Башня Франции, брат мой! Я склоняюсь над твоими закрытыми глазами и всегда буду видеть в них свет, величие, простоту, добро, душевную прямоту и чистосердечие, которыми ты украсил землю.

Пьер Реверди

Я никогда бы не назвал магической поэзию Пьера Реверди. Это слово стало в наши дни общим местом – оно похоже на шляпу ярмарочного фокусника: лесной голубь не взмоет из ее пустоты.

Реверди был материальным поэтом, он прикоснулся к несметному количеству земных и небесных вещей и каждой дал имя. Дал имя явности и сиянью мира.

Его поэзия подобна кварцевой жиле – подземной, искрящейся, неиссякаемой. Она отсвечивает жестким блеском угольно-черной руды, с трудом добытой из земной тверди. Порой она взлетает огненной искрой, порой прячется в темной галерее рудника, уходя от света, но сливаясь с собственной правдой. Быть может, эта правда, это единство плоти поэзии с природой, это ревердианское спокойствие, эта неизменная верность самому себе – причина того, что о нем забыли. Постепенно его поэзию стали воспринимать как нечто очевидное, простое, привычное – как дом, река, как знакомая улица, которая всегда перед глазами.

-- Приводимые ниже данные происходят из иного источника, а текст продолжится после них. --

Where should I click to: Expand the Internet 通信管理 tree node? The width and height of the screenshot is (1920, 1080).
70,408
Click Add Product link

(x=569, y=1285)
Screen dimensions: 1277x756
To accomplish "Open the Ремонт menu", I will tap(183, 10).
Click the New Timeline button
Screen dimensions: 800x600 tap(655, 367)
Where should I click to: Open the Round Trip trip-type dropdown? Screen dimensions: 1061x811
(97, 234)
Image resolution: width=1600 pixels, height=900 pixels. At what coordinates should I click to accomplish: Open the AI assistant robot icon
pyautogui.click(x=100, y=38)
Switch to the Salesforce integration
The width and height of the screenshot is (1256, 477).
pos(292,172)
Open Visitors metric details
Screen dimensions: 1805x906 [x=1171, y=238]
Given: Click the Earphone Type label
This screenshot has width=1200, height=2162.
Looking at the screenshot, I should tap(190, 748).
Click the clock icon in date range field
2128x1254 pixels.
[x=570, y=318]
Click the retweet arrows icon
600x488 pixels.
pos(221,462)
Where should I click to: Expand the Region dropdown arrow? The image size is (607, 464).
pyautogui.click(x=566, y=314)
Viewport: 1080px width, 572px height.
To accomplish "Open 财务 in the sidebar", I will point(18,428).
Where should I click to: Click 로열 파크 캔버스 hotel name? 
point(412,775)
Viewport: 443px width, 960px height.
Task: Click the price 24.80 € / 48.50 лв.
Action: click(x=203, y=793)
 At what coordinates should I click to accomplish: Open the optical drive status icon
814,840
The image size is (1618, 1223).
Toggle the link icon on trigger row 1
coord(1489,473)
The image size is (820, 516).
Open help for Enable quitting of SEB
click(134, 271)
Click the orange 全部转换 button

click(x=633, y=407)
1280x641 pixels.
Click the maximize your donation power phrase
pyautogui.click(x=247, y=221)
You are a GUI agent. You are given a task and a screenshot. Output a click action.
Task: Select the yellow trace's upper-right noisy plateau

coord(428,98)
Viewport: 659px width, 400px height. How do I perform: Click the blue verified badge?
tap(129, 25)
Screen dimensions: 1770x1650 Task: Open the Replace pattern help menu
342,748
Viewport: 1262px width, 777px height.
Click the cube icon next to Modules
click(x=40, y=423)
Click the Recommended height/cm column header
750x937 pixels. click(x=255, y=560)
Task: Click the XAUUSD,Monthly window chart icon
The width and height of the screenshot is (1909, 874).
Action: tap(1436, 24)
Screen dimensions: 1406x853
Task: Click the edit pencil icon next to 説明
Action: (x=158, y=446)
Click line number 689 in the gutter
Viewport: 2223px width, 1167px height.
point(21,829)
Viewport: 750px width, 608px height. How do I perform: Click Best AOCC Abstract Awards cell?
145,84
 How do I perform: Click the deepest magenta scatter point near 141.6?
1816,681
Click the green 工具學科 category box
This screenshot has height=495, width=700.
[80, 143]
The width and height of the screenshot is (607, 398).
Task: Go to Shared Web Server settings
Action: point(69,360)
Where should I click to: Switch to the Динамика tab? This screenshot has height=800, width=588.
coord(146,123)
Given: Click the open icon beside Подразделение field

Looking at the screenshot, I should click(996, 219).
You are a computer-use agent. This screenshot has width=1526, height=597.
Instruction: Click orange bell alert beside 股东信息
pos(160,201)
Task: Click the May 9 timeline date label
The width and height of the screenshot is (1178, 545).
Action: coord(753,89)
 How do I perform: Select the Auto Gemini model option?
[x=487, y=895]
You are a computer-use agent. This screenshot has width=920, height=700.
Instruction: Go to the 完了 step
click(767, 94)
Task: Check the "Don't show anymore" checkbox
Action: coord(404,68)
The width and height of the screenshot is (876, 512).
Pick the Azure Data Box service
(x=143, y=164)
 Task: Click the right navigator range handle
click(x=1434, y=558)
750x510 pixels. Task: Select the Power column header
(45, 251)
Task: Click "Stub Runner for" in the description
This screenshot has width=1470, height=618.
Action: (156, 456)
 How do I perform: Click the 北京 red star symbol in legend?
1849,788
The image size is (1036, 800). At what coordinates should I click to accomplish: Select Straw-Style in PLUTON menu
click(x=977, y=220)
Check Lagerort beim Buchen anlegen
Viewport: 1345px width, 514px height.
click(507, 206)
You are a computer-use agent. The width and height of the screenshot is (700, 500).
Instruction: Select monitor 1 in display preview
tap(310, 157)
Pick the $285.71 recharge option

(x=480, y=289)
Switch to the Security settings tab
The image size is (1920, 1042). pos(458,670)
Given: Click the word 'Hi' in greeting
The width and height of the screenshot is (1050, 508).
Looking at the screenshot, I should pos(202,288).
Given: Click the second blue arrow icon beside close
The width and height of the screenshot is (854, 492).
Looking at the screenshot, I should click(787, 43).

Но теперь, когда он ушел, когда он отдан тому безмолвию, что сильнее его собственного безмолвия – гордого и честного, мы поняли, что Реверди – нет, что погасло неповторимое сияние, оно погребено под землей и в небесах.

И я говорю, что его имя воскреснет и восставшим ангелом опрокинет врата несправедливого забвения.

Без торжественных фанфар, в ореоле звенящей тишины, в ореоле своей великой и неизбывной поэзии он предстанет перед нами в день Страшного суда, в день Праведного суда и ослепит нас безыскусной вечностью своих творений.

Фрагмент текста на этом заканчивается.